Religion Jokes - Nun / Priest Jokes

Bishop Brews

A bishop walks straight into a bar and orders a beer.
"You can't do that," the bartender says. "You can only move diagonally."

Anonymous

Bath Time.

It was time for Father John's Saturday night bath and a young nun, Sister Magdalene, had prepared the bath water and towels just the way the old nun had instructed. Sister Magdalene was also instructed not to look at Father John's nakedness.  If she could, do only whatever he told her to do and pray.
The next morning the old nun asked Sister Magdalene how the Saturday night bath had gone. "Oh, sister," said the young nun dreamily.  "I've been saved.".  "Saved? And how did that fine thing come about?", asked the old nun.  "Well, when Fr. John was soaking in the tub, he asked me to wash him and while I was washing him he guided my hand down between his legs where he said the Lord keeps the Key to Heaven."  "Did he now?", said the old nun evenly.  Sister Magdalene continued, "And Fr. John said that if the Key to Heaven fit my lock, the portals of Heaven would be opened to me and I would be assured of salvation and eternal peace. And then Father John guided his Key to Heaven into my lock." 
"Is that a fact?" said the old nun even more evenly.  "At first it hurt terribly, but Fr. John said the pathway to salvation was often painful and that the glory of God would soon swell my heart with ecstasy.
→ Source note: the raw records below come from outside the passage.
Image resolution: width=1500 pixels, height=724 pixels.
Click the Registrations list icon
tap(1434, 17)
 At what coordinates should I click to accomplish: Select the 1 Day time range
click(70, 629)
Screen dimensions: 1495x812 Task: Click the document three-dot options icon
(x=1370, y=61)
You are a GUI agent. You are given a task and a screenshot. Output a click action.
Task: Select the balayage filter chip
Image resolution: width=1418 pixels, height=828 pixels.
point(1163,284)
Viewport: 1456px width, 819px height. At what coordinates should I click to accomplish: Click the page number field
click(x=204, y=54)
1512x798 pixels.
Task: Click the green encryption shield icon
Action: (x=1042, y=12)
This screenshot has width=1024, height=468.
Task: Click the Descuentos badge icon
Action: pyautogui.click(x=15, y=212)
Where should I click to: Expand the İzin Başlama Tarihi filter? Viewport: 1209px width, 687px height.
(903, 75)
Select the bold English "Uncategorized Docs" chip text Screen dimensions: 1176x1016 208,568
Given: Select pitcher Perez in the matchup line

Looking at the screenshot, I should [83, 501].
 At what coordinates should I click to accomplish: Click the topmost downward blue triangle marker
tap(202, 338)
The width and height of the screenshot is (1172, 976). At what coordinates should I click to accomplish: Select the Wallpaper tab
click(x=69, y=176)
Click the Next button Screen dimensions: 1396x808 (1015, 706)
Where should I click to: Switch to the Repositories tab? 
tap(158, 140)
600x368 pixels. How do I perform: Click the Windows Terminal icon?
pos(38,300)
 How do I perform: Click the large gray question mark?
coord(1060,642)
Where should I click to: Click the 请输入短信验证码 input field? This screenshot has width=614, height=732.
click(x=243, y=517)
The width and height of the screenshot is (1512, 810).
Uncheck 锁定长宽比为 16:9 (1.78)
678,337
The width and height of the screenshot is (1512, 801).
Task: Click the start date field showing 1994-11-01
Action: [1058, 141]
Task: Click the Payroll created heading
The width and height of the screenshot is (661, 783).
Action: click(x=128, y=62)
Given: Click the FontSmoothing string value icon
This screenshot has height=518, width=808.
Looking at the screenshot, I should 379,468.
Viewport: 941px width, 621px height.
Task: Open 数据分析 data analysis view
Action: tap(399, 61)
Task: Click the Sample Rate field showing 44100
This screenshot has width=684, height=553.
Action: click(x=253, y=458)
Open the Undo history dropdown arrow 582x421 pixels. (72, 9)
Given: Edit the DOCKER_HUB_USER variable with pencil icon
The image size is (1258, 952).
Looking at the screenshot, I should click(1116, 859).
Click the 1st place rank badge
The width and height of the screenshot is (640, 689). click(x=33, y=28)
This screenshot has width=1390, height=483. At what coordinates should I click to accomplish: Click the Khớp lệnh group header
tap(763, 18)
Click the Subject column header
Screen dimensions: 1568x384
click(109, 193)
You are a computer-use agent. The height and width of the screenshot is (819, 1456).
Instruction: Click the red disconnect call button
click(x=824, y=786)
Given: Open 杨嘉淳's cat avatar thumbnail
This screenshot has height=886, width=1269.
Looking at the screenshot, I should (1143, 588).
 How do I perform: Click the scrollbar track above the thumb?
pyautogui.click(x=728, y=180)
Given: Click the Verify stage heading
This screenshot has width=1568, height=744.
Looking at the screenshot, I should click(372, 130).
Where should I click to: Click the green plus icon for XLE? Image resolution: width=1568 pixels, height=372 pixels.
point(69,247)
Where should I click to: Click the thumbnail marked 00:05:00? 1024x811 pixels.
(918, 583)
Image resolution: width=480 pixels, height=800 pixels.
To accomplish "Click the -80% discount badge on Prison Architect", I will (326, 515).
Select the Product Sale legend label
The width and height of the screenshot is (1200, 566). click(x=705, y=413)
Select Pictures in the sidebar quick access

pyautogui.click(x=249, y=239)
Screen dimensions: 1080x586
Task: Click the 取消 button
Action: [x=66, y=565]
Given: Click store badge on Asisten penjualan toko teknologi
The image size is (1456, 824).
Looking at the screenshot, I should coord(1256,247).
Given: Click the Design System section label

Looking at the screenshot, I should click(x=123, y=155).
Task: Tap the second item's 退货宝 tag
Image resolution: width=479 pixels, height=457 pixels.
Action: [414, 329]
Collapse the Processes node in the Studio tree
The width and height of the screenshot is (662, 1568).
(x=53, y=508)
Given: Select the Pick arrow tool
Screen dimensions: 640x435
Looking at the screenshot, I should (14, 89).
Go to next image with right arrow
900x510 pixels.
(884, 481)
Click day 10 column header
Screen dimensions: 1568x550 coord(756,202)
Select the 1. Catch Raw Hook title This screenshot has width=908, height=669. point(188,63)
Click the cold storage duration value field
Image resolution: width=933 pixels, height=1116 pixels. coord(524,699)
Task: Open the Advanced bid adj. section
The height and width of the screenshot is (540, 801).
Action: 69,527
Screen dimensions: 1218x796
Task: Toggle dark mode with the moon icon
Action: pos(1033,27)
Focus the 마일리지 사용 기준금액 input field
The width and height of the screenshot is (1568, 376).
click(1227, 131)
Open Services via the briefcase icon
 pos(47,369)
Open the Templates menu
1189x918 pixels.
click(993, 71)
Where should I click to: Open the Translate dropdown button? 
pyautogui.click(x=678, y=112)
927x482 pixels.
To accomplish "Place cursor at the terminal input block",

And it did, it felt so good being saved."  "That wicked old Devil!" said the old nun. "He told me it was Gabriel's Horn, and I've been blowing it for 40 years!"

Copyright © 2013 - All Rights Reserved - Used with Permission.
Anonymous

What Have You Done

The local priest came across Paddy who had stumbled out of the town tavern. "Paddy," he said, "I'm afraid I'll not be seeing you in Heaven one day." "Really, Father?" slurred Paddy. "What have you done?"